Migration may have peaked

Thursday 21 September 2017

The inflow of migration into New Zealand slowed in August with the annual net total down on previous months, according to the latest Statistics New Zealand data.

By Miriam Bell

Annual net migration came in at 72,100 in the year to August, which was an increase on the same time last year when annual net migration was 69,100.

But the data also shows that the August figure is down on annual net migration in the months preceding.

Annual net migration was 72,300 in the year to June and it then reached 72,400 in the year to July.

The monthly net gain of migrants is also treading down.

Once seasonally adjusted, the monthly net gain of migrants in August was 5,490.

This was down on the monthly net gain of 5,750 migrants in July and well down from June’s inflow of 6,300.

Population statistics senior manager Peter Dolan said the net migration was mostly driven by non-New Zealand citizens.

“They provided New Zealand with a net gain of 73,500 migrants, compared with 71,700 in the August 2016 year.”

Additionally, fewer New Zealand citizens migrated in the year to August. There was a net loss of 1,500 compared with the net loss of 2,600 in the August 2016 year.

Commentators are now suggesting that New Zealand’s migration boom may have peaked.

ASB senior economist Mark Smith said net migration inflows look to have already peaked, with the weakest monthly reading since early 2016 and with annual inflows easing.

“The trend (three month average) in net arrivals continued to ease and at just under 5,900 persons was well below the 6,200 person peak achieved late last year.

“If sustained, this suggests the net immigration cycle has peaked.”

However, over the near term, ASB expects net migration to remain elevated, he said.

“New Zealand’s apparent economic and political stability remain a magnet for would be immigrants, whilst the fickle global scene from all around the world has kept departure numbers low.”

But Smith added that an improving Australian labour market, if sustained, could potentially slow net immigration via triggering increased departures across the ditch.

Today’s data also bears out the migration suspicions ANZ economists voiced earlier this week.

They said they thought August’s migration figures would show New Zealand is close to a “peak” in net migrant inflows – although they recognised that others have made that type of statement before and been proven wrong.
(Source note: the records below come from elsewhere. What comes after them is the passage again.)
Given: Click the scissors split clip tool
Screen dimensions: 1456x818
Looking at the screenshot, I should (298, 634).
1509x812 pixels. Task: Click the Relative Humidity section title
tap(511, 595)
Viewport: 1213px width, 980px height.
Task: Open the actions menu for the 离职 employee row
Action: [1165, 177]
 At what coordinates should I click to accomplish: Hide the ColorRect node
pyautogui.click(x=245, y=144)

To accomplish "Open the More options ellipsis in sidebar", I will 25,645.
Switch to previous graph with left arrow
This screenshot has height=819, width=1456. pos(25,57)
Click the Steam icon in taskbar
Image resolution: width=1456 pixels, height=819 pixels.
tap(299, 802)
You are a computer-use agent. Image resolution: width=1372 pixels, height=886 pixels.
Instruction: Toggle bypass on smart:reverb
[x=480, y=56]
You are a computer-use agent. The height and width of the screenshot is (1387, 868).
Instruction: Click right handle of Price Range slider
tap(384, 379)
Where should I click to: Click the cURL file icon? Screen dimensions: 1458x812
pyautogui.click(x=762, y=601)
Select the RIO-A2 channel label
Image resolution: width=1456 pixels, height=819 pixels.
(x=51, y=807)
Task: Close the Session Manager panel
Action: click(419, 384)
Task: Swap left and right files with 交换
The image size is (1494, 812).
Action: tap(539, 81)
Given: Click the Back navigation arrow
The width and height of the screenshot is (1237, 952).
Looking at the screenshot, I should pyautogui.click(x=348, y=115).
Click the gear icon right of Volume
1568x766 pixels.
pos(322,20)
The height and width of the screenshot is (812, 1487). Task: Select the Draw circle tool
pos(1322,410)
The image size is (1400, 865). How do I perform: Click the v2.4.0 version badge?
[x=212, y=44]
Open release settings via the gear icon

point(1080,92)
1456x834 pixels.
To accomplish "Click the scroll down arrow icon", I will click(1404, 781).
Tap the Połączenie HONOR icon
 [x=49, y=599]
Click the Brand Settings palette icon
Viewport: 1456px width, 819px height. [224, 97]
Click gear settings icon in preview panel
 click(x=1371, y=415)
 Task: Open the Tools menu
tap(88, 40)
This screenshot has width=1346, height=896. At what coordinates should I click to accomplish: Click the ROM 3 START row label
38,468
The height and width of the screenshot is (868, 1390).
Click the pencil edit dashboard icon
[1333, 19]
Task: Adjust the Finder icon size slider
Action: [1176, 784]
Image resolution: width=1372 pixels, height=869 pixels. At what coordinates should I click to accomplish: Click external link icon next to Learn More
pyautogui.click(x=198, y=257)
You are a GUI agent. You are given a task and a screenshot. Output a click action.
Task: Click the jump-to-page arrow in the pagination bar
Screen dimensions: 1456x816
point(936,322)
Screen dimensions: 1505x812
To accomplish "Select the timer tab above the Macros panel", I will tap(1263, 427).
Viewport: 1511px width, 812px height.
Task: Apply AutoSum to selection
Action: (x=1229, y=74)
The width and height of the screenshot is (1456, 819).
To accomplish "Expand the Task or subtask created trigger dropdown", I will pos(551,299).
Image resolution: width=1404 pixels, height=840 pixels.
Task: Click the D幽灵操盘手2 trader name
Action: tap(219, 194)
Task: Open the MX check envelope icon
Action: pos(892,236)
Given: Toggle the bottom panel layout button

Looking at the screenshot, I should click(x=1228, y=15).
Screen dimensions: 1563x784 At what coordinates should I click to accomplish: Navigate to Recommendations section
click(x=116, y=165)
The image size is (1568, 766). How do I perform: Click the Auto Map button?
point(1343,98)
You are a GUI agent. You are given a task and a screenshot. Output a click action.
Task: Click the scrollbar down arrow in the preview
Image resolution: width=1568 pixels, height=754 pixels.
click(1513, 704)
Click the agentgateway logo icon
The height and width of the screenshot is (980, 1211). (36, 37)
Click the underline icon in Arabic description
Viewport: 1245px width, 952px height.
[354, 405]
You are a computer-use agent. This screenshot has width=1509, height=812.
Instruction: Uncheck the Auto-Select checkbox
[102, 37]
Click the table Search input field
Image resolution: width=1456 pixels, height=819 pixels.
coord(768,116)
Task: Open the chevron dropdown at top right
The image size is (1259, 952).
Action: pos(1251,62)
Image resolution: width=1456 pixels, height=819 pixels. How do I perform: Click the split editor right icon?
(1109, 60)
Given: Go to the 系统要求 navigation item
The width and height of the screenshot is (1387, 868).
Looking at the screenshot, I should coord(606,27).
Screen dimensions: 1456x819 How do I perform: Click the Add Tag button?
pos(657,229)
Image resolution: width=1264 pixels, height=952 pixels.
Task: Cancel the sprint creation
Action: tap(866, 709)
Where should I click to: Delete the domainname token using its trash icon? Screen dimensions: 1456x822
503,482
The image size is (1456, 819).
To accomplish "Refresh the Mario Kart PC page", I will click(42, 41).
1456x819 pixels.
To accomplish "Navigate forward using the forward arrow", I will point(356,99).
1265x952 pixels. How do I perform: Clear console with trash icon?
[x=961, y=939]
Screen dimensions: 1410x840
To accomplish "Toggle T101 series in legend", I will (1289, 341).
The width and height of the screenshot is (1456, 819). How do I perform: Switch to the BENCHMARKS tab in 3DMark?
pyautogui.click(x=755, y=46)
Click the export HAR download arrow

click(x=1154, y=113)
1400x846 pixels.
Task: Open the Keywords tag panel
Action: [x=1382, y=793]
“But when we eye the recent increase in the departure of non-New Zealand and Australian citizens, and the fact that the net departure of New Zealanders to Australia has started to stabilise there is a case beginning to build.

“We suspect that the lift in departures of ‘non-ANZACs’ could very well reflect the natural cycling effect of those who arrived in New Zealand on say a work or student visa a few years ago and are now leaving as those visas expire. The recent (and proposed) tightening up of residency conditions further reinforces that point.”

But calling a peak in net inflows is very different to saying that they are about to fall sharply and ANZ doesn’t expect that, they said.

The reasons for this are ongoing skill shortages which mean that businesses need migrants and the act the Australian labour market is not yet outperforming New Zealand to the degree that will start to draw larger numbers of New Zealanders across the Tasman again.